Re: Logical decoding on standby

From: Petr Jelinek <petr(dot)jelinek(at)2ndquadrant(dot)com>
To: Craig Ringer <craig(at)2ndquadrant(dot)com>, PostgreSQL Hackers <pgsql-hackers(at)postgresql(dot)org>
Subject: Re: Logical decoding on standby
Date: 2016-12-20 07:03:54
Message-ID: f982e621-12a1-ee21-5f27-de457d8a13fb@2ndquadrant.com
Views: Raw Message | Whole Thread | Download mbox | Resend email
Thread:
Lists: pgsql-hackers

On 07/12/16 07:05, Craig Ringer wrote:
> On 21 November 2016 at 16:17, Craig Ringer <craig(at)2ndquadrant(dot)com> wrote:
>> Hi all
>>
>> I've prepared a working initial, somewhat raw implementation for
>> logical decoding on physical standbys.
>
> Hi all
>
> I've attached a significantly revised patch, which now incorporates
> safeguards to ensure that we prevent decoding if the master has not
> retained needed catalogs and cancel decoding sessions that are holding
> up apply because they need too-old catalogs
>
> The biggest change in this patch, and the main intrusive part, is that
> procArray->replication_slot_catalog_xmin is no longer directly used by
> vacuum. Instead, a new ShmemVariableCache->oldestCatalogXmin field is
> added, with a corresponding CheckPoint field. Vacuum notices if
> procArray->replication_slot_catalog_xmin has advanced past
> ShmemVariableCache->oldestCatalogXmin and writes a new xact rmgr
> record with the new value before it copies it to oldestCatalogXmin.
> This means that a standby can now reliably tell when catalogs are
> about to be removed or become candidates for removal, so it can pause
> redo until logical decoding sessions on the standby advance far enough
> that their catalog_xmin passes that point. It also means that if our
> hot_standby_feedback somehow fails to lock in the catalogs our slots
> need on a standby, we can cancel sessions with a conflict with
> recovery.
>
> If wal_level is < logical this won't do anything, since
> replication_slot_catalog_xmin and oldestCatalogXmin will both always
> be 0.
>
> Because oldestCatalogXmin advances eagerly as soon as vacuum sees the
> new replication_slot_catalog_xmin, this won't impact catalog bloat.
>
> Ideally this mechanism won't generally actually be needed, since
> hot_standby_feedback stops the master from removing needed catalogs,
> and we make an effort to ensure that the standby has
> hot_standby_feedback enabled and is using a replication slot.

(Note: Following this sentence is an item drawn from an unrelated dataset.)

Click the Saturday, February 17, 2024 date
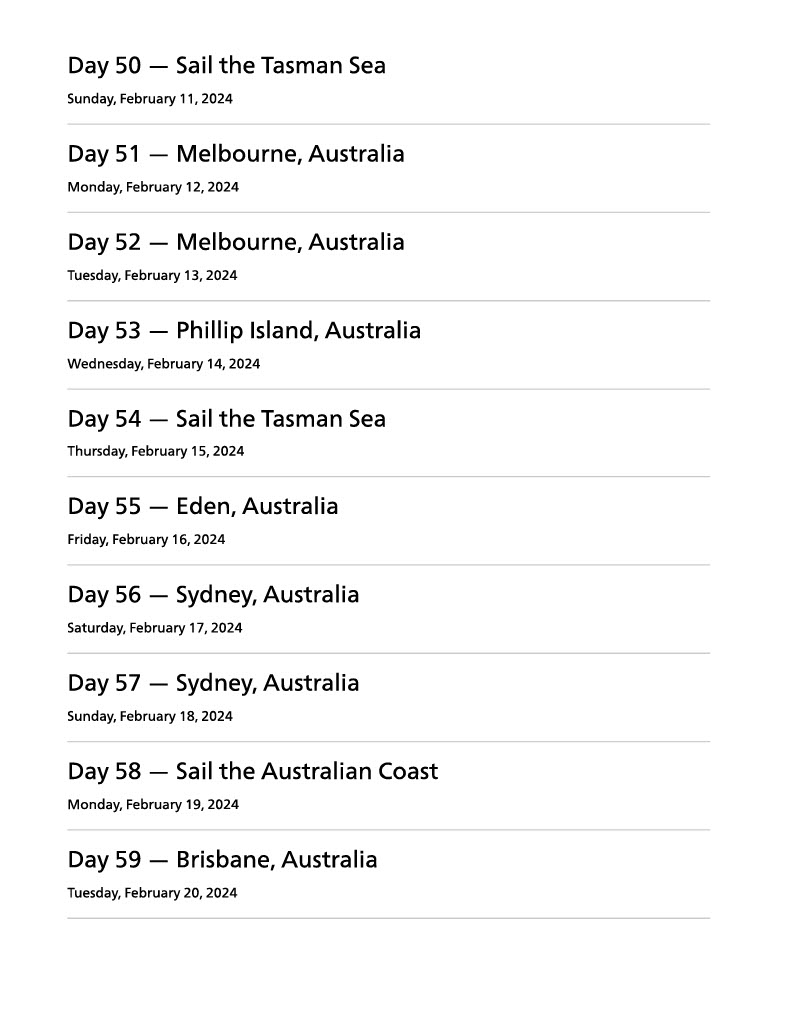Screen dimensions: 791x1024 pyautogui.click(x=154, y=628)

We
> cannot prevent the user from dropping and re-creating the physical
> slot on the upstream, though, and it doesn't look simple to stop them
> turning off hot_standby_feedback or turning off use of a physical slot
> after creating logical slots, either. So we try to stop users shooting
> themselves in the foot, but if they do it anyway we notice and cope
> gracefully. Logging catalog_xmin also helps slots created on standbys
> know where to start, and makes sure we can deal gracefully with a race
> between hs_feedback and slot creation on a standby.
>

Hi,

If this mechanism would not be needed most of the time, wouldn't it be
better to not have it and just have a way to ask physical slot about
what's the current reserved catalog_xmin (in most cases the standby
should actually know what it is since it's sending the hs_feedback, but
first slot created on such standby may need to check). WRT preventing
hs_feedback going off, we can refuse to start with hs_feedback off when
there are logical slots detected. We can also refuse to connect to the
master without physical slot if there are logical slots detected. I
don't see problem with either of those.

You may ask what if user drops the slot and recreates or somehow
otherwise messes up catalog_xmin on master, well, considering that under
my proposal we'd first (on connect) check the slot for catalog_xmin we'd
know about it so we'd either mark the local slots broken/drop them or
plainly refuse to connect to the master same way as if it didn't have
required WAL anymore (not sure which behavior is better). Note that user
could mess up catalog_xmin even in your design the same way, so it's not
really a regression.

In general I don't think that it's necessary to WAL log anything for
this. It will not work without slot and therefore via archiving anyway
so writing to WAL does not seem to buy us anything. There are some
interesting side effects of cascading (ie having A->B->C replication and
creating logical slot on C) but those should not be insurmountable. Plus
it might even be okay to only allow creating logical slots on standbys
connected directly to master in v1.

That's about approach, but since there are prerequisite patches in the
patchset that don't really depend on the approach I will comment about
them as well.

0001 and 0002 add testing infrastructure and look fine to me, possibly
committable.

But in 0003 I don't understand following code:
> + if (endpos != InvalidXLogRecPtr && !do_start_slot)
> + {
> + fprintf(stderr,
> + _("%s: cannot use --create-slot or --drop-slot together with --endpos\n"),
> + progname);
> + fprintf(stderr, _("Try \"%s --help\" for more information.\n"),
> + progname);
> + exit(1);
> + }

Why is --create-slot and --endpos not allowed together?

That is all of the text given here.